● Exercise prompt
Reproduce verbatim every line from the first one through the line containing "coord(390,183)", inclusive.
┌──
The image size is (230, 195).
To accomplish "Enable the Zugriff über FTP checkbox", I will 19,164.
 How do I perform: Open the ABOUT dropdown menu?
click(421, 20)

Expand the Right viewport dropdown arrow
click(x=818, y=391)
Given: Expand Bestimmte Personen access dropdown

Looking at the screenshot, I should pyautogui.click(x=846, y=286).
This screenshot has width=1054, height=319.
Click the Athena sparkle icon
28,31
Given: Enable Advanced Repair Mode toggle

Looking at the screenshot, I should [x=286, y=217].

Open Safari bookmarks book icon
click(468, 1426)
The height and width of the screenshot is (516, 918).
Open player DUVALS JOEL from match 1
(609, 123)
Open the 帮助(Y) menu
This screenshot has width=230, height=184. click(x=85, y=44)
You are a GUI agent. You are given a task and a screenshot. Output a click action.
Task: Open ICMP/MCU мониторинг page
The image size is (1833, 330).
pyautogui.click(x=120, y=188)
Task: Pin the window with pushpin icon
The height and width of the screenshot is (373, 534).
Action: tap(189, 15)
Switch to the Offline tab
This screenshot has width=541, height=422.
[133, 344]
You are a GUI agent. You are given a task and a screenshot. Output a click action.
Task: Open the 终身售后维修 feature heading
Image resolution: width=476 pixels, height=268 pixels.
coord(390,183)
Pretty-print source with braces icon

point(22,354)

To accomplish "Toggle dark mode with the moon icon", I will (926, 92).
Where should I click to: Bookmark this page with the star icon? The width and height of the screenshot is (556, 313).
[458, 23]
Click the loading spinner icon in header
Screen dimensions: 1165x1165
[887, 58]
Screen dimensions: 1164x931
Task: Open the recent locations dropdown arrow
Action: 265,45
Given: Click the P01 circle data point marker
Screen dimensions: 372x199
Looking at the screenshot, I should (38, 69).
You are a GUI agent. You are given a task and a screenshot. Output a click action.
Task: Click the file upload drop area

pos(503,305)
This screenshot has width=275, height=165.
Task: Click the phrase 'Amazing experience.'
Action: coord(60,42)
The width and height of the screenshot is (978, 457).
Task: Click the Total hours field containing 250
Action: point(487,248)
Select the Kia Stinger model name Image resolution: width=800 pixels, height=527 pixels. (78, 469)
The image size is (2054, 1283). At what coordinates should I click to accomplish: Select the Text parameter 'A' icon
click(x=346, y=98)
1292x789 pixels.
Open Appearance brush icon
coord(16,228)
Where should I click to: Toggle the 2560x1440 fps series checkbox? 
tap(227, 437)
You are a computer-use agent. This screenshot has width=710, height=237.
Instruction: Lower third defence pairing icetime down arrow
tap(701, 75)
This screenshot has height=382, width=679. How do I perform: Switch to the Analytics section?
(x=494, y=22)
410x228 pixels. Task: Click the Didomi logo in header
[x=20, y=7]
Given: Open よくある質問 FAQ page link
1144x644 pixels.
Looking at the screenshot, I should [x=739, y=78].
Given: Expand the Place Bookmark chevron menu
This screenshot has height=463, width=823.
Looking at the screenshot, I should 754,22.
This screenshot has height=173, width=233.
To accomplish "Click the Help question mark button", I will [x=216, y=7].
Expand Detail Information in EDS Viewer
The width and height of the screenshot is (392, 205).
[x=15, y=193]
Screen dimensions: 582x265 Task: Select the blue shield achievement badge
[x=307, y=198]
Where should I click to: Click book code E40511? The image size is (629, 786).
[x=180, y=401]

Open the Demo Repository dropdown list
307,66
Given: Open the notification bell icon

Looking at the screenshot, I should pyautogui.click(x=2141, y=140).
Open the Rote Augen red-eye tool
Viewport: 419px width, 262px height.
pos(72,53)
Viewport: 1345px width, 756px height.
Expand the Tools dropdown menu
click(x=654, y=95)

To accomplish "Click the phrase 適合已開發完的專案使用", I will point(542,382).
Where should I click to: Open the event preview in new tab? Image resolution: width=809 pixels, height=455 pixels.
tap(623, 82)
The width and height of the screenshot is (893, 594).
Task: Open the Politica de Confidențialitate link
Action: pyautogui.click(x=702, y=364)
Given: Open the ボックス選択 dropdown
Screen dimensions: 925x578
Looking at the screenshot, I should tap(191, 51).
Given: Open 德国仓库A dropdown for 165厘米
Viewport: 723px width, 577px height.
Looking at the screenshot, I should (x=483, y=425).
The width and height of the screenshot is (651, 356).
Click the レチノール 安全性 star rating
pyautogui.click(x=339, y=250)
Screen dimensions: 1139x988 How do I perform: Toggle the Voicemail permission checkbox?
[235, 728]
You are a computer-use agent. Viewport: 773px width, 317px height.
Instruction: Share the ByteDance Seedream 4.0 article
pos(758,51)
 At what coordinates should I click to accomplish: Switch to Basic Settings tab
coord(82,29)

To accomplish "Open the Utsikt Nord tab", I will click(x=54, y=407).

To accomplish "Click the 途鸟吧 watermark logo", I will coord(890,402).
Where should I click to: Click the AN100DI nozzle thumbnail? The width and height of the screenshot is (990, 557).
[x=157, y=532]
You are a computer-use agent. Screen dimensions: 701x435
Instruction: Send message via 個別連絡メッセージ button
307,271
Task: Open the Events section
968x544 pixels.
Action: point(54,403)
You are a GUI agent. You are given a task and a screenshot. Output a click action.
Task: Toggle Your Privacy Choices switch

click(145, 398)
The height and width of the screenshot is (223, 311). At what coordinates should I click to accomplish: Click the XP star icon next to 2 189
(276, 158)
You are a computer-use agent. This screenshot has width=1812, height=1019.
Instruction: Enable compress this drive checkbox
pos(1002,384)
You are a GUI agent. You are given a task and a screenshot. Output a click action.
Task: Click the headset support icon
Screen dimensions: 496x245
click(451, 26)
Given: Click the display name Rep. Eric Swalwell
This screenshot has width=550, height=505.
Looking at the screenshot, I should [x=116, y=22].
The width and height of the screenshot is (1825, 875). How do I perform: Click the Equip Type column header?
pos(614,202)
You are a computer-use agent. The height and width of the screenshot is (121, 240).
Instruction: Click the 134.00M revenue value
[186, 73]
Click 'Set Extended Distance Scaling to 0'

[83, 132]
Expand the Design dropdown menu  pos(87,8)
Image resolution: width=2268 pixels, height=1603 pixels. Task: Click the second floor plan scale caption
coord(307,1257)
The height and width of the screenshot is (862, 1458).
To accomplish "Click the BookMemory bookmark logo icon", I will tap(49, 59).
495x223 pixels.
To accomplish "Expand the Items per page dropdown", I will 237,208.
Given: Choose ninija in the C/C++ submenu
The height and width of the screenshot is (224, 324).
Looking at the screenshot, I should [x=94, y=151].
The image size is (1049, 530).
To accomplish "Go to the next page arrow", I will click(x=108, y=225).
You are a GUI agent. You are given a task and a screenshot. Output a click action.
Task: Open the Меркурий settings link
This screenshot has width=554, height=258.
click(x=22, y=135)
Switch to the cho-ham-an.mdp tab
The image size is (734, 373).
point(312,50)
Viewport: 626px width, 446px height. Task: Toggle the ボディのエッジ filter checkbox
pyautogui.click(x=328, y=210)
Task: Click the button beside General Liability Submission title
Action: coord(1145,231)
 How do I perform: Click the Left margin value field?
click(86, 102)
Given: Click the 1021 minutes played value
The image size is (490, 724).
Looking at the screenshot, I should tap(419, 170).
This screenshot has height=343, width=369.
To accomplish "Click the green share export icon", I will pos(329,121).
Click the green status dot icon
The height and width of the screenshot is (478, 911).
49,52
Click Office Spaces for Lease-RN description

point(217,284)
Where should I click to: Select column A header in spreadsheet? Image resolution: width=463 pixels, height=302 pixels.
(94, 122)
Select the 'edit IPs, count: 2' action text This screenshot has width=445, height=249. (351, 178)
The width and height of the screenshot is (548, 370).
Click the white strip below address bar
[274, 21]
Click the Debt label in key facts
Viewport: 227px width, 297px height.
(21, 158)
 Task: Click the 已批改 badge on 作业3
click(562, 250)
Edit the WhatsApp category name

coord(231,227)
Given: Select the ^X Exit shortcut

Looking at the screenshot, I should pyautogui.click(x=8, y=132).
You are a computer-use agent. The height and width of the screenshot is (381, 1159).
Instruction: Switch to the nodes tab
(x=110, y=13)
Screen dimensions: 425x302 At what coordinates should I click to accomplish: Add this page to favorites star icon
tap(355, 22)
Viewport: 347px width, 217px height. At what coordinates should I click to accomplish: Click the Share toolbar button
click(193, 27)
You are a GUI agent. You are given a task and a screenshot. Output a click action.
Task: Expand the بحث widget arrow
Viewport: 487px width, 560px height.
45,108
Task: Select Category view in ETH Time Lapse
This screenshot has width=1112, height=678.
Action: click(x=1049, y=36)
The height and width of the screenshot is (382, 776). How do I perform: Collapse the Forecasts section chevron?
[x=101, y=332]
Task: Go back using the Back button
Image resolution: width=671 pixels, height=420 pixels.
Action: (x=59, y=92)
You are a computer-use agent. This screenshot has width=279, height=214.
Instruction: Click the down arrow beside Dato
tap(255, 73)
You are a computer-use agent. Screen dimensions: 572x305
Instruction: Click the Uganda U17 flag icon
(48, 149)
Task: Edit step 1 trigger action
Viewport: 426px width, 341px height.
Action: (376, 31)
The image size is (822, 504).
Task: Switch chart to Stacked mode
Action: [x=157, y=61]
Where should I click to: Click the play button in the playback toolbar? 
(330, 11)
└──
● Response to the task
The image size is (230, 195).
To accomplish "Enable the Zugriff über FTP checkbox", I will 19,164.
 How do I perform: Open the ABOUT dropdown menu?
click(421, 20)

Expand the Right viewport dropdown arrow
click(x=818, y=391)
Given: Expand Bestimmte Personen access dropdown

Looking at the screenshot, I should pyautogui.click(x=846, y=286).
This screenshot has width=1054, height=319.
Click the Athena sparkle icon
28,31
Given: Enable Advanced Repair Mode toggle

Looking at the screenshot, I should [x=286, y=217].

Open Safari bookmarks book icon
click(468, 1426)
The height and width of the screenshot is (516, 918).
Open player DUVALS JOEL from match 1
(609, 123)
Open the 帮助(Y) menu
This screenshot has width=230, height=184. click(x=85, y=44)
You are a GUI agent. You are given a task and a screenshot. Output a click action.
Task: Open ICMP/MCU мониторинг page
The image size is (1833, 330).
pyautogui.click(x=120, y=188)
Task: Pin the window with pushpin icon
The height and width of the screenshot is (373, 534).
Action: tap(189, 15)
Switch to the Offline tab
This screenshot has width=541, height=422.
[133, 344]
You are a GUI agent. You are given a task and a screenshot. Output a click action.
Task: Open the 终身售后维修 feature heading
Image resolution: width=476 pixels, height=268 pixels.
coord(390,183)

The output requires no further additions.